OBJECTIVE >>
Repeat every line of the data below word for word, and leave the pictures out of your answer.

— start —

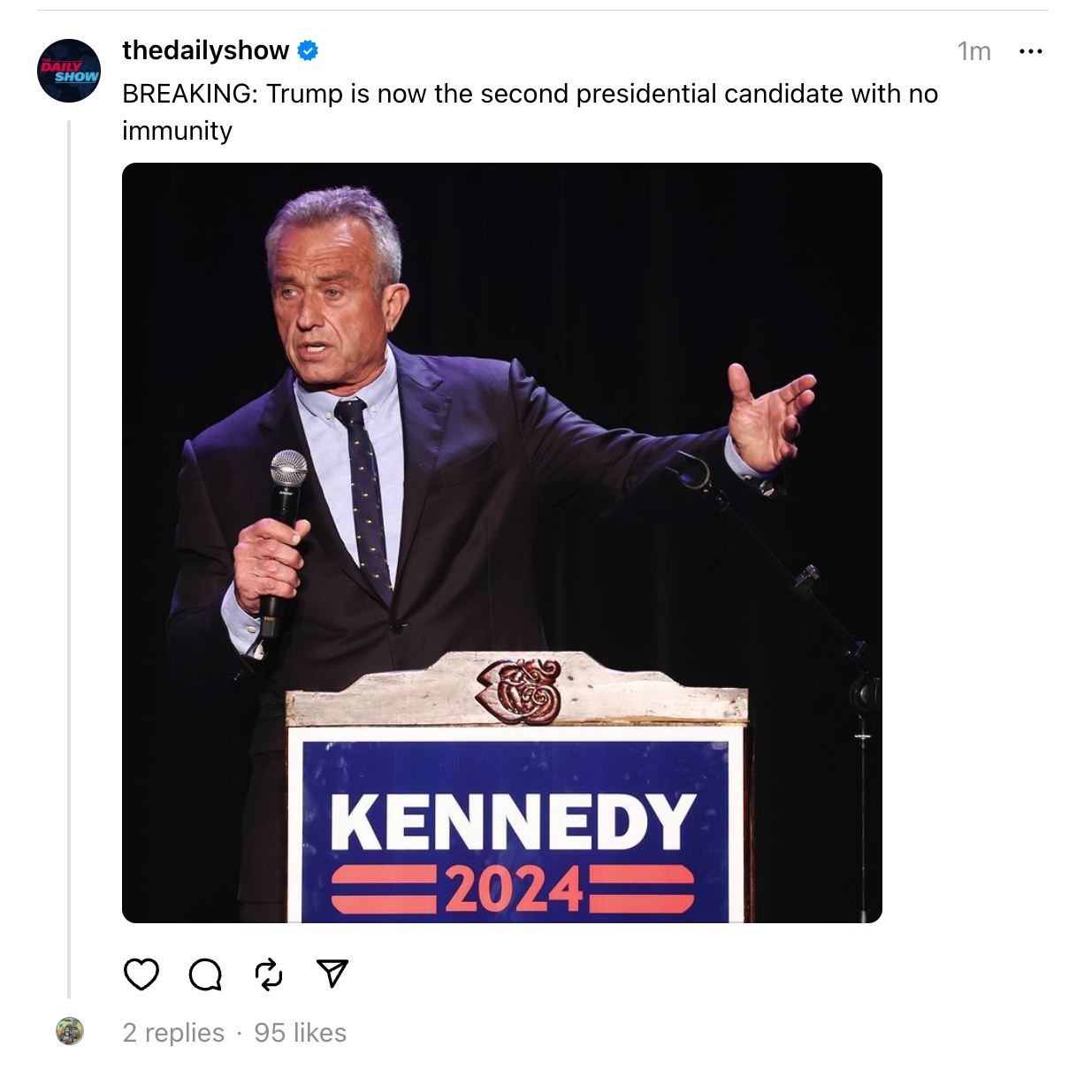Open the three-dot more options menu
1084x1070 pixels.
(x=1030, y=51)
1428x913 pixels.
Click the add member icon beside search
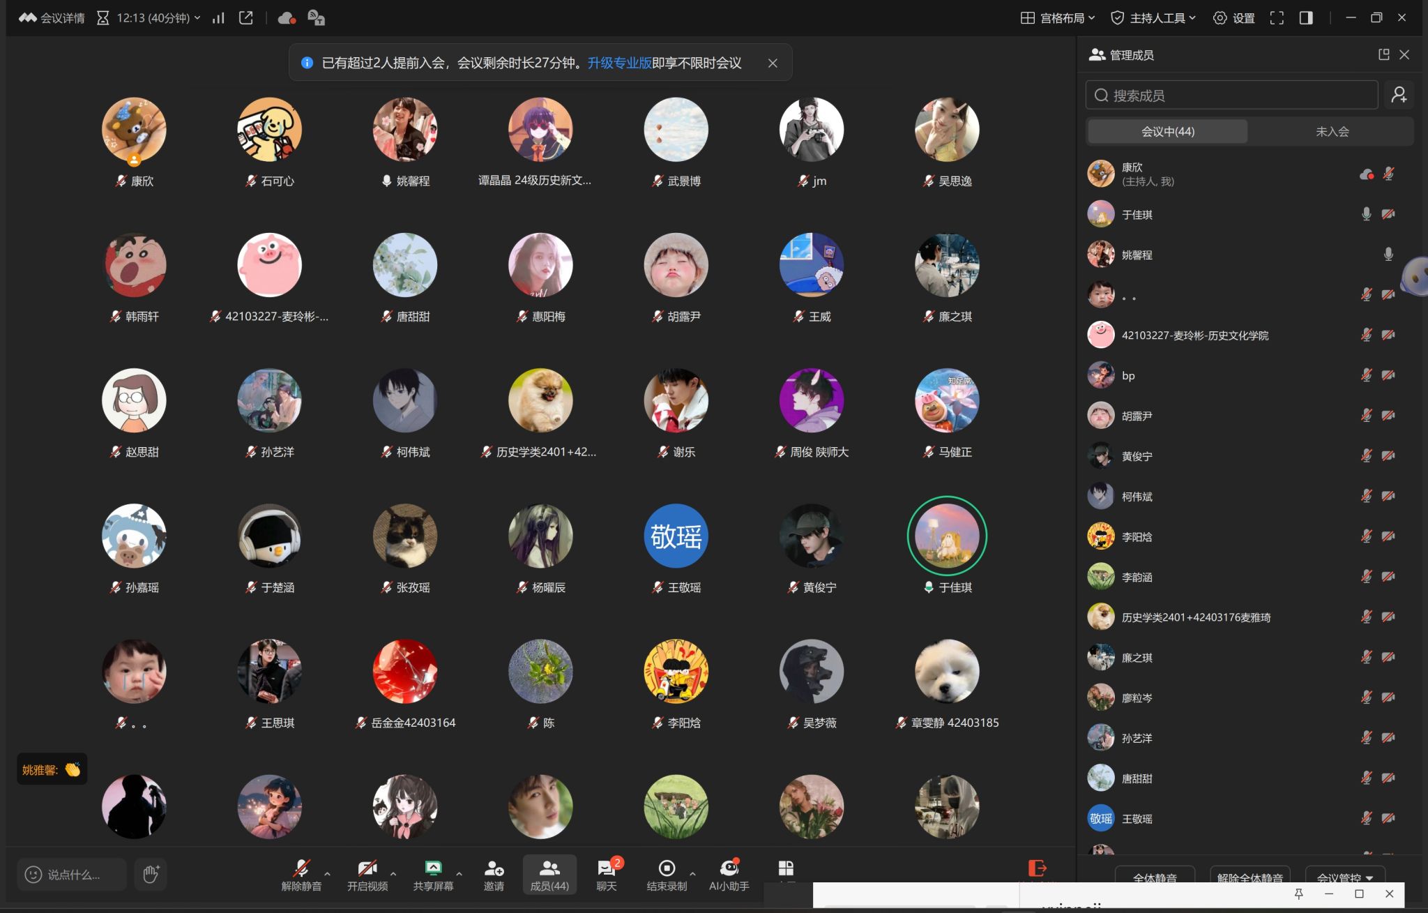(x=1399, y=95)
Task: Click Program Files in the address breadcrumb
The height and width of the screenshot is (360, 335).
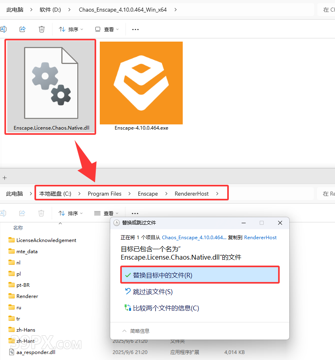Action: point(104,194)
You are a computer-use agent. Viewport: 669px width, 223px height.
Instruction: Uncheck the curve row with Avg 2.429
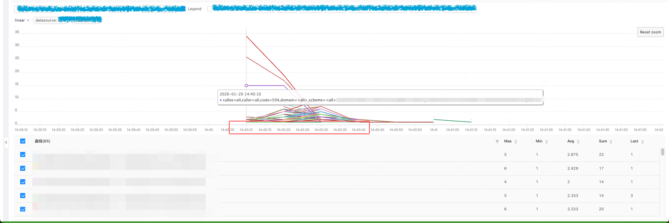pos(23,168)
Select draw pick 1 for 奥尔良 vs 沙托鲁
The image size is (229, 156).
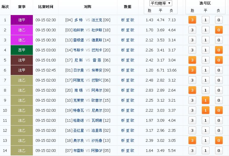205,141
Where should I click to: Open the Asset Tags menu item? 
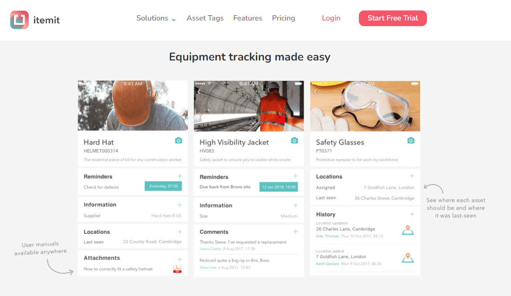205,18
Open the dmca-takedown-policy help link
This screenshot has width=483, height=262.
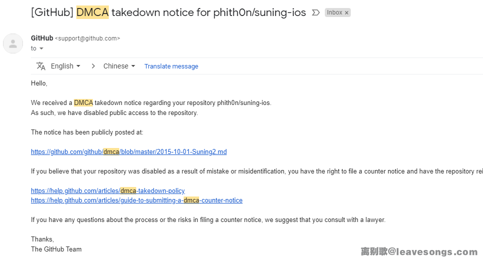point(108,191)
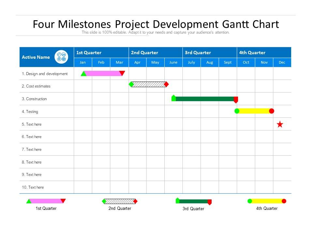Select the green diamond on Cost estimates bar

coord(131,84)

— end —

SOLUTION FOR THIS PROBLEM >>
Open the three-dot more options menu
1084x1070 pixels.
(x=1030, y=51)
1428x913 pixels.
Click the add member icon beside search
(x=1399, y=95)
Task: Click Program Files in the address breadcrumb
The height and width of the screenshot is (360, 335).
Action: point(104,194)
You are a computer-use agent. Viewport: 669px width, 223px height.
Instruction: Uncheck the curve row with Avg 2.429
pos(23,168)
Select draw pick 1 for 奥尔良 vs 沙托鲁
The image size is (229, 156).
205,141
Where should I click to: Open the Asset Tags menu item? 
205,18
Open the dmca-takedown-policy help link
This screenshot has width=483, height=262.
point(108,191)
Select the green diamond on Cost estimates bar

coord(131,84)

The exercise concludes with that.